Action item:
The records are to be copied from the line that contains "Open View listing for ABLocal" through their last line, word for word, with every picture left out.

━━━━━━━━━━━━━━━━━━━━

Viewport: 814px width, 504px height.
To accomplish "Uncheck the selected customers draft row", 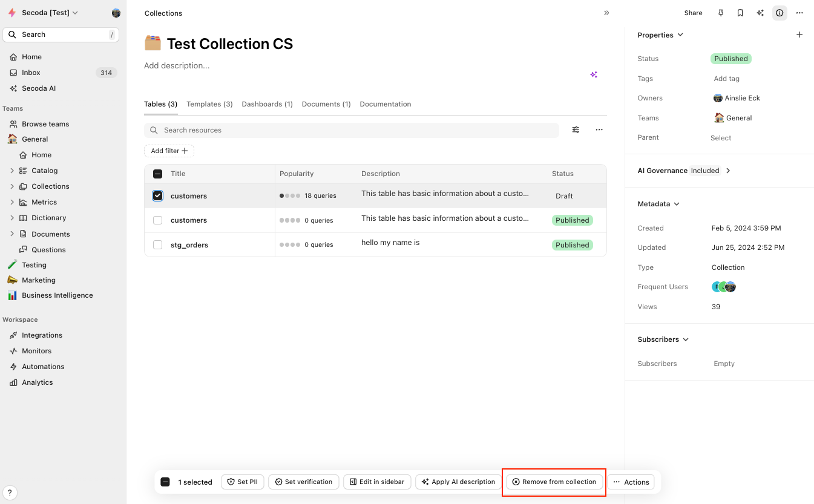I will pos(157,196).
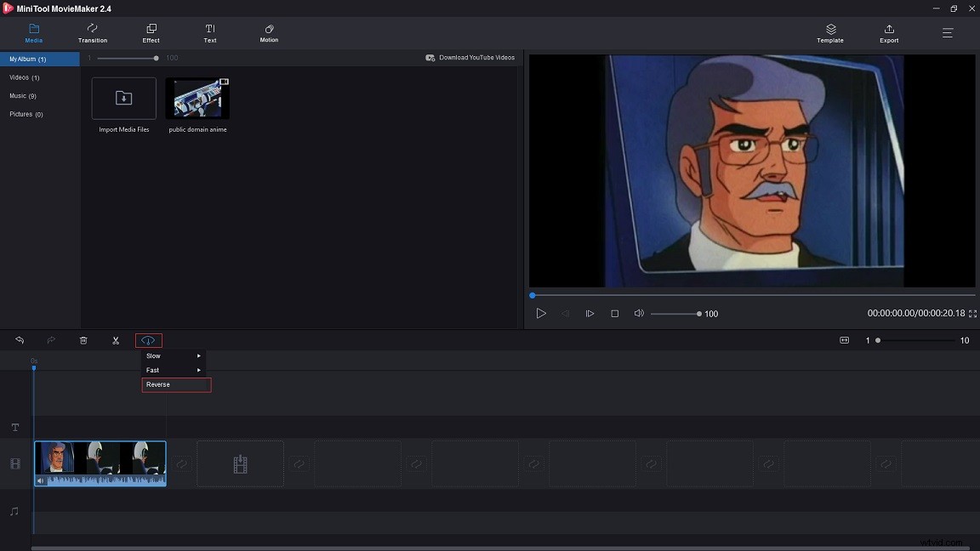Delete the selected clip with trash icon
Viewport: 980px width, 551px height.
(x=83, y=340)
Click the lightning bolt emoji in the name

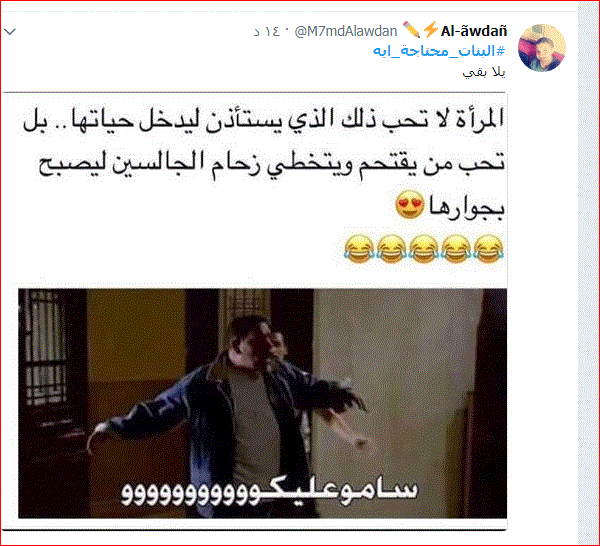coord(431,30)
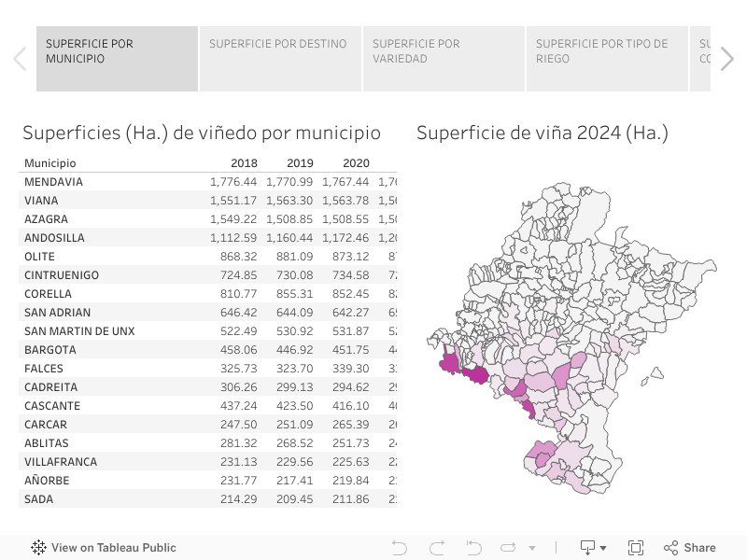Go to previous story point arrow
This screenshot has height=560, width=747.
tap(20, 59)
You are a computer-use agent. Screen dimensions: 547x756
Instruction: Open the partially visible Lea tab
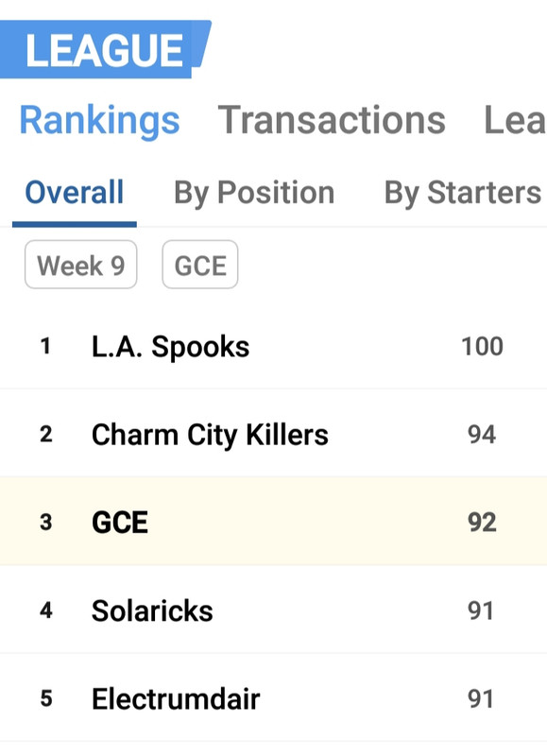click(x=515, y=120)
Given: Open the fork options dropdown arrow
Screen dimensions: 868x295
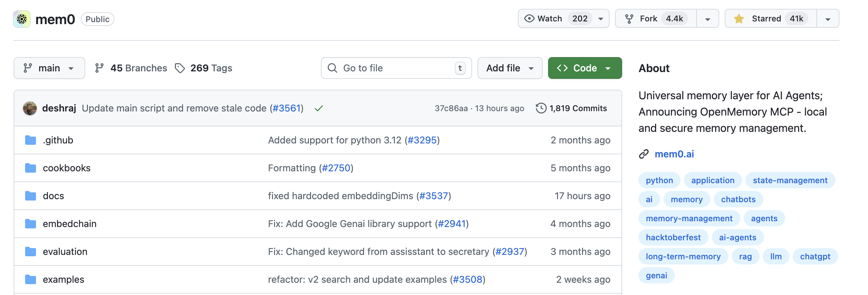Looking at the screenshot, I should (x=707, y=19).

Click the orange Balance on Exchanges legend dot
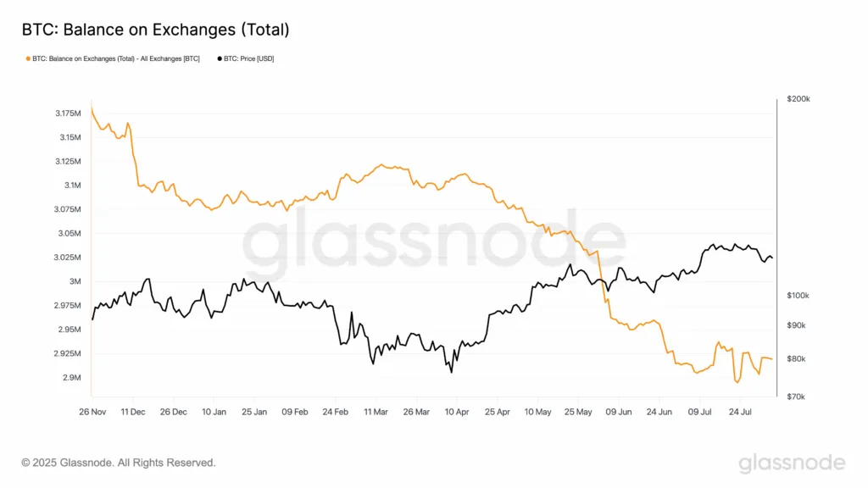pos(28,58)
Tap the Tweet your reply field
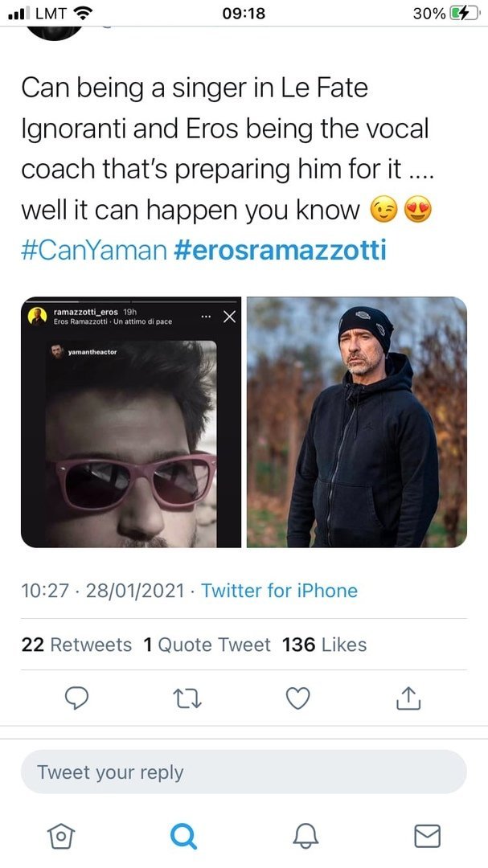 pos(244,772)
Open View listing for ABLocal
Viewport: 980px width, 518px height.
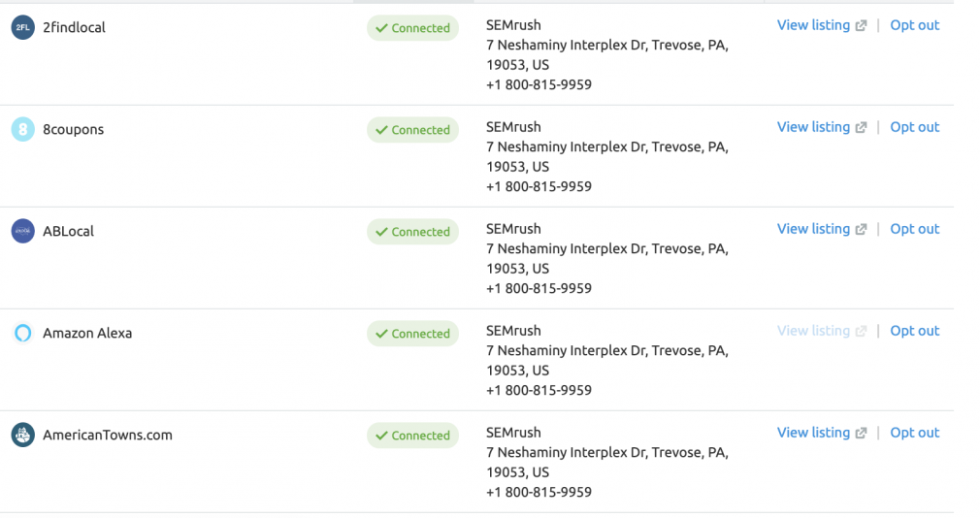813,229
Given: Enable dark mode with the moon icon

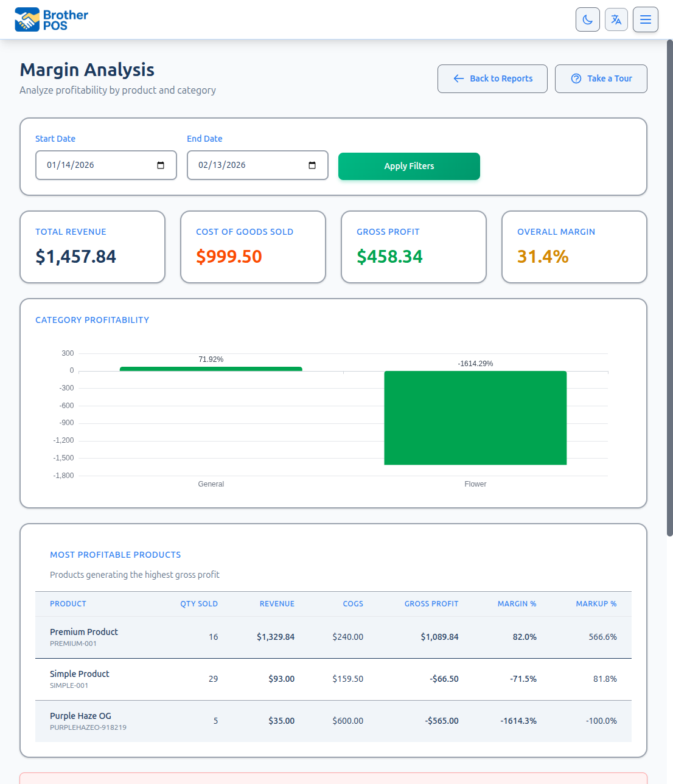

━━━━━━━━━━━━━━━━━━━━

Written answer:
Open View listing for ABLocal
Viewport: 980px width, 518px height.
813,229
Given: Enable dark mode with the moon icon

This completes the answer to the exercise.